** Opening RECORDS PROVIDED block **

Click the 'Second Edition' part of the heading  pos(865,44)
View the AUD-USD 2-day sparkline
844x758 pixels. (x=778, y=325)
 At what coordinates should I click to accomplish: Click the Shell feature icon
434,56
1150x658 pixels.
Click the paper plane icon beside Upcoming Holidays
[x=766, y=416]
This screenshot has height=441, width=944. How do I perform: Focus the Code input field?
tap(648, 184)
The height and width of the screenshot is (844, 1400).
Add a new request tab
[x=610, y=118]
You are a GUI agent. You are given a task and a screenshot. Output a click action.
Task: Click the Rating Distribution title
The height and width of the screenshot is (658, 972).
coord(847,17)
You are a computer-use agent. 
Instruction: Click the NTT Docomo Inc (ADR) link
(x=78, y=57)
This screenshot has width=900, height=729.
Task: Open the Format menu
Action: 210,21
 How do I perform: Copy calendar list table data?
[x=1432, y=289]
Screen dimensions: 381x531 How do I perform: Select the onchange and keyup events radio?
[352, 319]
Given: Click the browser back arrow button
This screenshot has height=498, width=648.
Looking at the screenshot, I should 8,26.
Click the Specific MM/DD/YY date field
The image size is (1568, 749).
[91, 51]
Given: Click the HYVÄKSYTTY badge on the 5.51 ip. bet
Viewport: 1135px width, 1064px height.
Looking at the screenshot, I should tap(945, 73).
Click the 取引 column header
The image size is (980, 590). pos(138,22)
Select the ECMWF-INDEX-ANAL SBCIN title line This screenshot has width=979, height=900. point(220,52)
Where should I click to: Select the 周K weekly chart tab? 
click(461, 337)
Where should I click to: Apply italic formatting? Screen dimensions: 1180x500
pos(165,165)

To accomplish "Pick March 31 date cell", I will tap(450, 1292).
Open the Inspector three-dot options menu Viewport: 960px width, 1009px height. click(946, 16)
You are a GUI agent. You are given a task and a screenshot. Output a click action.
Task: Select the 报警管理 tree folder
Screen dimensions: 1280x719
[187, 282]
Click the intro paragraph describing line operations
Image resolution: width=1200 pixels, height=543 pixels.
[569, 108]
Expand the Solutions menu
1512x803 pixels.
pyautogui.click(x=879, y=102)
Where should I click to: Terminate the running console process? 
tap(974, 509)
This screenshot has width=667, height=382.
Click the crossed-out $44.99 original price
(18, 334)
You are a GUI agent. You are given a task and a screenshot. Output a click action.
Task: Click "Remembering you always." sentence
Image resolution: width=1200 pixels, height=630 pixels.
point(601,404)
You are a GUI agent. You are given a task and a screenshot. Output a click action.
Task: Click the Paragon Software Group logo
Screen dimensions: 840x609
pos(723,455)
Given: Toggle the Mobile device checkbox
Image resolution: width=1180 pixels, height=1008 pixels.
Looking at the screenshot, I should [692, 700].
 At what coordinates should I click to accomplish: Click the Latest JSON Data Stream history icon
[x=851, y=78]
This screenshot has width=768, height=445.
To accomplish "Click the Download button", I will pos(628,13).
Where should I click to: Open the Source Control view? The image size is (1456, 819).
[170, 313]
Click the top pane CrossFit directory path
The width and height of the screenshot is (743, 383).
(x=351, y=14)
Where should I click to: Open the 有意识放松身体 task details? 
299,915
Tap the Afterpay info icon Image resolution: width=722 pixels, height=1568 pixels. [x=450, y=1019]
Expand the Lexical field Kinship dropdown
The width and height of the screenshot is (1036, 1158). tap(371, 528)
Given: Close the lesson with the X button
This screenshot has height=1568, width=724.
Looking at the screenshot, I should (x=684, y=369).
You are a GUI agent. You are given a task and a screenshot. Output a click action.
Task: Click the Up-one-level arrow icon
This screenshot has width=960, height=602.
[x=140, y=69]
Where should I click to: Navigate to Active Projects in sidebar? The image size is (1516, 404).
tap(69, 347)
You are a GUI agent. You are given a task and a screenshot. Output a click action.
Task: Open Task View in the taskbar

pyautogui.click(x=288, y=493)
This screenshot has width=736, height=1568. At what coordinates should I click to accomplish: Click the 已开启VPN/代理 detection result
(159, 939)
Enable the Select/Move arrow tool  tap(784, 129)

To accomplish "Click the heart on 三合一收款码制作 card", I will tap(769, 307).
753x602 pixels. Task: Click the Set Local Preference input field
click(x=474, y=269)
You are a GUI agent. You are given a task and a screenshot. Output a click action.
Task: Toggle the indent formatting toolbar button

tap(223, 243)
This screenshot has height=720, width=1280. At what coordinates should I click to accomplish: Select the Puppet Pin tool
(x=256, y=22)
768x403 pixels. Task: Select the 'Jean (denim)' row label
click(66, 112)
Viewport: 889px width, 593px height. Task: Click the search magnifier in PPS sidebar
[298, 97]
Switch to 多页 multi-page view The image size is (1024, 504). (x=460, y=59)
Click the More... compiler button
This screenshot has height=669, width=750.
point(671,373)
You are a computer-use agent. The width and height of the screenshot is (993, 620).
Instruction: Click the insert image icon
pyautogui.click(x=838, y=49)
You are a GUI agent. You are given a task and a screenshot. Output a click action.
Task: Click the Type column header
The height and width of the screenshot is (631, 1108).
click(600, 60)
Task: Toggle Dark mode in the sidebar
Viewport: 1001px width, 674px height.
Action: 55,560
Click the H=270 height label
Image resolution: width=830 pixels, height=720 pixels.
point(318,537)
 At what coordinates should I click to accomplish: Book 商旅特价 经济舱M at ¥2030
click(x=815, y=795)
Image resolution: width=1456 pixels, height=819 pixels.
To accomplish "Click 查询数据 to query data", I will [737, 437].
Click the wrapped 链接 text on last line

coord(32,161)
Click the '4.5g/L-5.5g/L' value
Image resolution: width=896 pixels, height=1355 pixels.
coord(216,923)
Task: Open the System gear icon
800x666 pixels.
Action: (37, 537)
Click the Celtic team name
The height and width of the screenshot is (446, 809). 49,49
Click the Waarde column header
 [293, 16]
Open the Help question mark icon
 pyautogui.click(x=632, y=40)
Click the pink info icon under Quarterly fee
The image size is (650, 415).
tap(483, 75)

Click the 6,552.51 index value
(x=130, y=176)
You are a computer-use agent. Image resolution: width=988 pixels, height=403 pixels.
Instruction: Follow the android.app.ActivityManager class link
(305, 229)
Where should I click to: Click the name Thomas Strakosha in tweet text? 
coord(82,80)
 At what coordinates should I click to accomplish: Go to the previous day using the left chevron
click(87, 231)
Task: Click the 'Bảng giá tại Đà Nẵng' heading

** Closing RECORDS PROVIDED block **

> **ACTIVITY**
Beginning with the line containing "Image resolution: width=1200 pixels, height=630" in the material above, copy every line exactly until you have copied the line containing "Tap the Afterpay".

> **TASK OUTPUT**
Image resolution: width=1200 pixels, height=630 pixels.
point(601,404)
You are a GUI agent. You are given a task and a screenshot. Output a click action.
Task: Click the Paragon Software Group logo
Screen dimensions: 840x609
pos(723,455)
Given: Toggle the Mobile device checkbox
Image resolution: width=1180 pixels, height=1008 pixels.
Looking at the screenshot, I should [692, 700].
 At what coordinates should I click to accomplish: Click the Latest JSON Data Stream history icon
[x=851, y=78]
This screenshot has width=768, height=445.
To accomplish "Click the Download button", I will pos(628,13).
Where should I click to: Open the Source Control view? The image size is (1456, 819).
[170, 313]
Click the top pane CrossFit directory path
The width and height of the screenshot is (743, 383).
(x=351, y=14)
Where should I click to: Open the 有意识放松身体 task details? 
299,915
Tap the Afterpay info icon Image resolution: width=722 pixels, height=1568 pixels. [x=450, y=1019]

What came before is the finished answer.